Tanpınar sieht den Menschen zweigeteilt, als den “inneren” und den “äußeren” Menschen, als konsequente Folge einer zweigeteilten Welt, deren Pole nicht zueinander finden - ein Gedanke, der uns seit der griechischen Antike nicht ganz fremd ist. Der innere Mensch, also die Vorstellungen, Gedanken und Gefühle, bleiben weitestgehend unsichtbar, höchstens erahnbar, und am besten in der Kunst zu veranschaulichen, oder in der Mystik zu leben. Währenddessen kann der äußere Mensch nur innerhalb der Grenzen der Wahrnehmung des “anderen”, auf den Koordinaten der Weltvorstellung des Betrachters realisiert und gewertet werden.

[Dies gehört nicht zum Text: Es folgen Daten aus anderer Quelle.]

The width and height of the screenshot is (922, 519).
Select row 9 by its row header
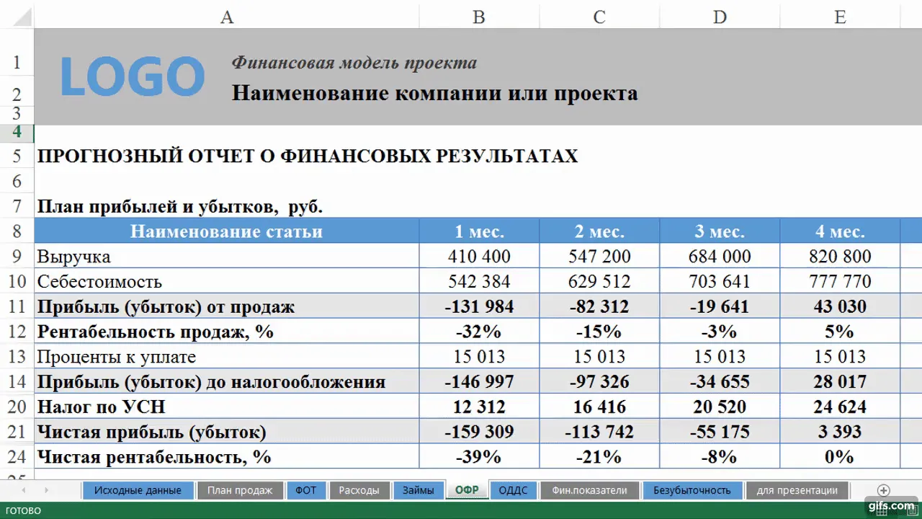17,256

Wenn schon die Zweiteiltheit des Einzelnen unüberwindbar erscheint, ist dann die Zweigeteiltheit zweier Menschen nicht völlig aussichtslos? Wie ist dann die Welt, die auf dieser Zweigeteiltheit basiert? Tanpınar lässt in dieser Erzählung den Leser erahnen, vor welchen gewaltigen und ursprünglichen Kräften der Natur das Leben stattfindet, welche geheime Energien die Geschicke lenken.
”Wenn man hinter die Kulissen der - geradezu im antiken Sinne klassisch - erzählten Geschichte zu schauen beginnt, wird deutlich, dass die erwähnte »Zweigeteiltheit der Welt« auf einigen Ebenen zum Tragen kommt. Als erste Ebene sticht gleich die Hauptfigur Sabri ins Auge, die mit zwei Figuren aus den traditionellen Karagözspielen Zwiegespräche hält. Nicht nur er ist also »gespalten«, sondern auch diese Figuren, die Gegenteiliges symbolisieren - der eine klug und gebildet, der andere dumm und derb -, deuten die Geteiltheit an. Die Gegenspielerin und zweite Hauptfigur ist ebenfalls seit ihrer Kindheit eine gespaltene Persönlichkeit. Beide Hauptfiguren wissen um ihre eigene Spaltung und tragen diese als ihre unausweichliche Lebensform in und mit sich.
Zwei klassische Elemente spielen in der Erzählung eine tragende Rolle: das Wasser und das Feuer. Das Wasser ist ständige Kulisse, als heftiger Sommerregen und in verschiedenen Formen als Meer. Aber sogar dieses Element erfährt eine Zweiteilung, als Wasser gegen Wasser kämpft, der Regen gegen das Meer, und etwas Vernichtendes hervorbringt. Das Feuer hingegen erfüllt seine Aufgabe und vernichtet: die alte Kultur, mit der zusammen ein kulturelles Universum verglüht. Angesichts dieser vernichtenden Spaltungen in Mensch, Natur und Gesellschaft, sowie der Wirkungen der Elemente, weist die als Epilog geäußerte Selbstkritik der Hauptfigur, nämlich lediglich sich selbst unter Kontrolle halten zu wollen, auf die gebrochene, egoistische Haltung der letzten Vertreter einer untergehenden Welt.
Die Geschichte ist der Mensch.”
”Die Geschichte ist der Mensch” - hatte Tanpınar gesagt, und das lebte er nicht nur, das schrieb er auch - das könnte auch das Motto des Bandes Sommerregen sein. Auf jeden Fall ist dieser Satz der Schlüssel zu seinen Erzählungen, die hier zusammengestellt sind. Die türkische Originalausgabe Yaz Yağmuru (Sommerregen) enthält sieben Erzählungen. Bis auf die titelgebende Erzählung wurden zuerst alle andere in Zeitungen oder Zeitschriften publiziert und posthum zu einem Band zusammengestellt. In die vorliegende deutsche Erstausgabe haben wir aus diesem Erzählband sechs Erzählungen aufgenommen: Sommerregen, Das Herrenhaus in Acibadem, Die Träume, Adam und Eva, Eine Bahnreise sowie Sommernacht. Die Erzählung Kapitulation ist in einer Anthologie unter dem Titel Türkische Erzählungen des 20. Jahrhunderts im Jahre 1992 im Insel Verlag erschienen. An ihrer Stelle nahmen wir die Erzählung Die Wahrsagerin auf, die erstmalig 1991 in einem Erzählband veröffentlicht wurde.